- _Prompt_
Can you reproduce the article below about the laptop ban on flights, word for word and in full?

- _Selected passage_
- - - - - - -
Laptop ban on board, customers may leave out affected airlines
Renjini Liza Varghese
In the modern era, it's hard for anyone to part with their electronic gadgets even when one is on board a aircraft. The new rule imposed by the US and the UK came in as a shocker to the passengers, but thanks to the operators who turned it around to their stride and made the provisions to make the customers comfortable and happy.
In the last week of March 2017, the US Transportation Security Administration (TSA) issued a directive asking all passengers travelling on non-stop flights to the US from Dubai to check-in their laptops, tablets, and other personal electronic devices larger than a smart phone. The UK followed suit two days later. Laptops and tabs were not allowed to be carried into the passenger cabins of those flights originating from the Middle East and North Africa. The direct flights originating from the following airports: Egypt, Turkey, Kuwait City, Qatar, Morocco, Jordan, Saudi Arabia, and the United Arab Emirates will be the most affected. And the UK has imposed the same restriction on flights originating from six airports namely. It applies to inbound flights from six countries – Egypt, Jordan, Lebanon, Saudi Arabia, Tunisia and Turkey.
- - - - - - -
- _Collected material_
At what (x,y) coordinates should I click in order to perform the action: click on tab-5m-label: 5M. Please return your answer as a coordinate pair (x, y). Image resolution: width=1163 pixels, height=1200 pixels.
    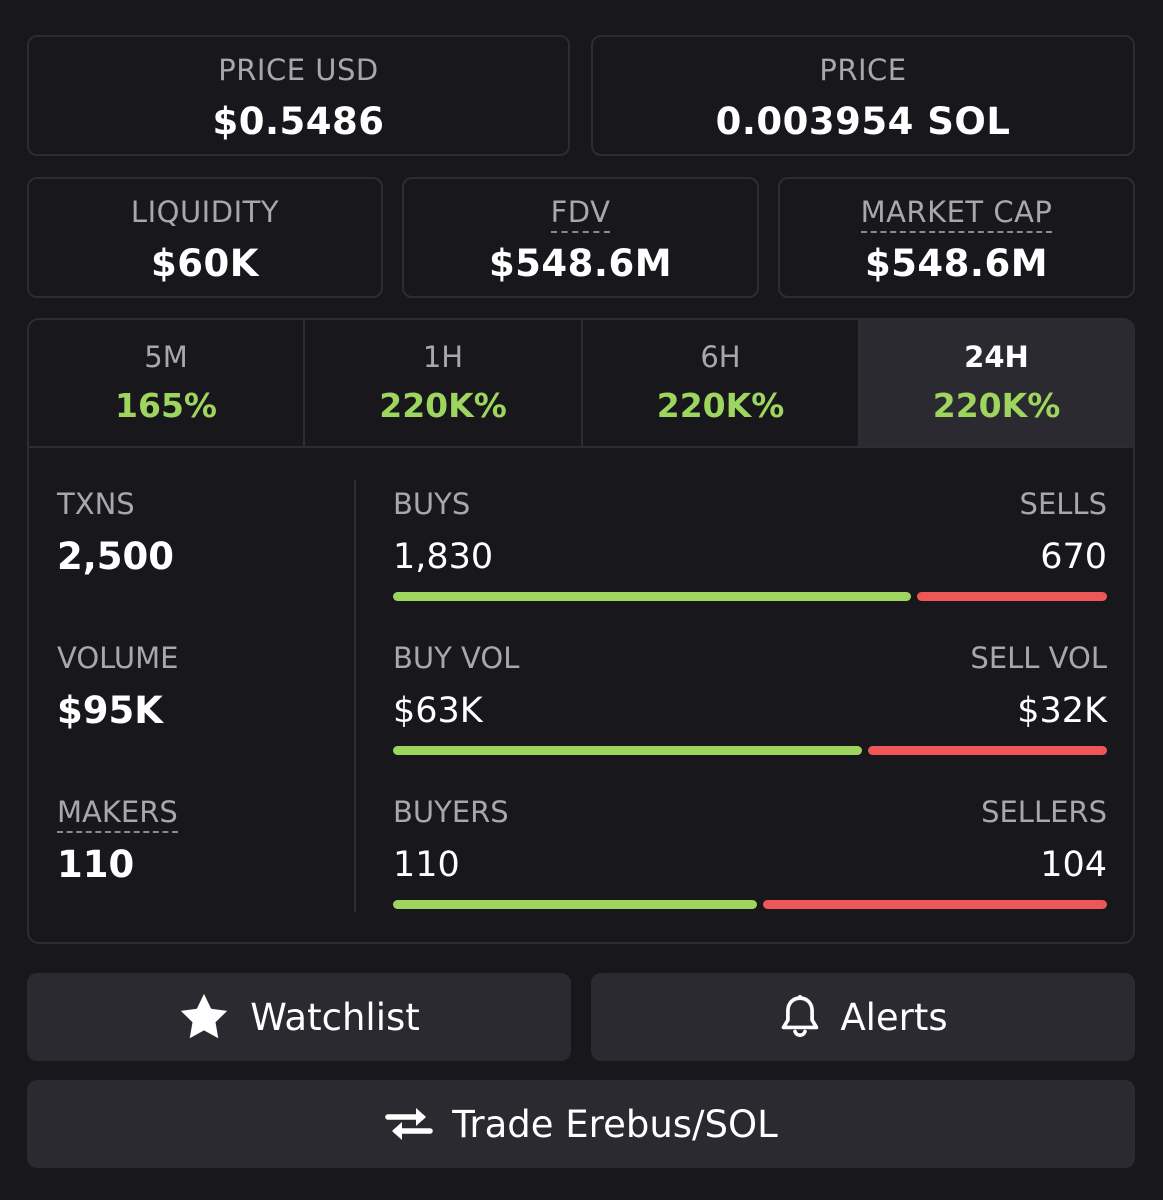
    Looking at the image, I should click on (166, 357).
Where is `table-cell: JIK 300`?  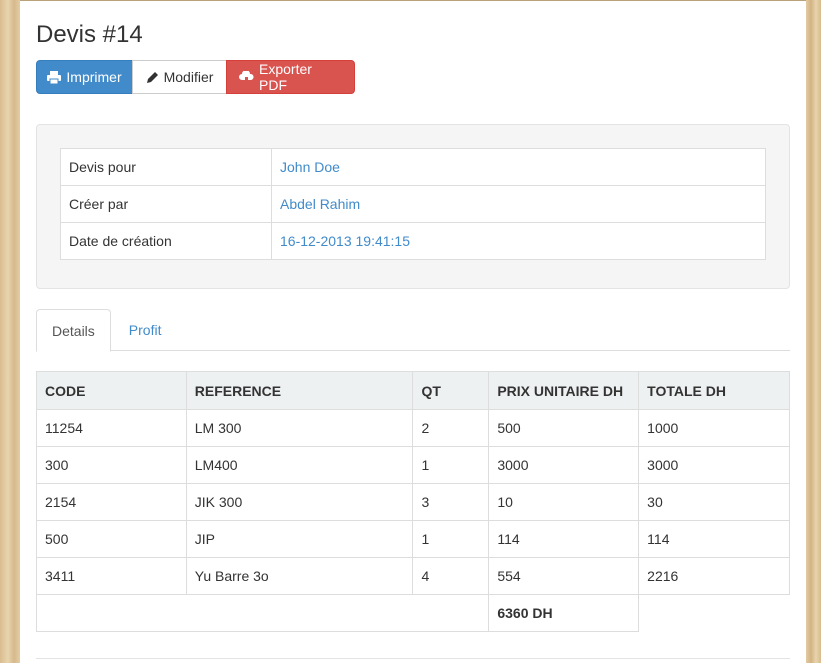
- - - - - - -
- _Reply to the exercise_
Laptop ban on board, customers may leave out affected airlines
Renjini Liza Varghese
In the modern era, it's hard for anyone to part with their electronic gadgets even when one is on board a aircraft. The new rule imposed by the US and the UK came in as a shocker to the passengers, but thanks to the operators who turned it around to their stride and made the provisions to make the customers comfortable and happy.
In the last week of March 2017, the US Transportation Security Administration (TSA) issued a directive asking all passengers travelling on non-stop flights to the US from Dubai to check-in their laptops, tablets, and other personal electronic devices larger than a smart phone. The UK followed suit two days later. Laptops and tabs were not allowed to be carried into the passenger cabins of those flights originating from the Middle East and North Africa. The direct flights originating from the following airports: Egypt, Turkey, Kuwait City, Qatar, Morocco, Jordan, Saudi Arabia, and the United Arab Emirates will be the most affected. And the UK has imposed the same restriction on flights originating from six airports namely. It applies to inbound flights from six countries – Egypt, Jordan, Lebanon, Saudi Arabia, Tunisia and Turkey.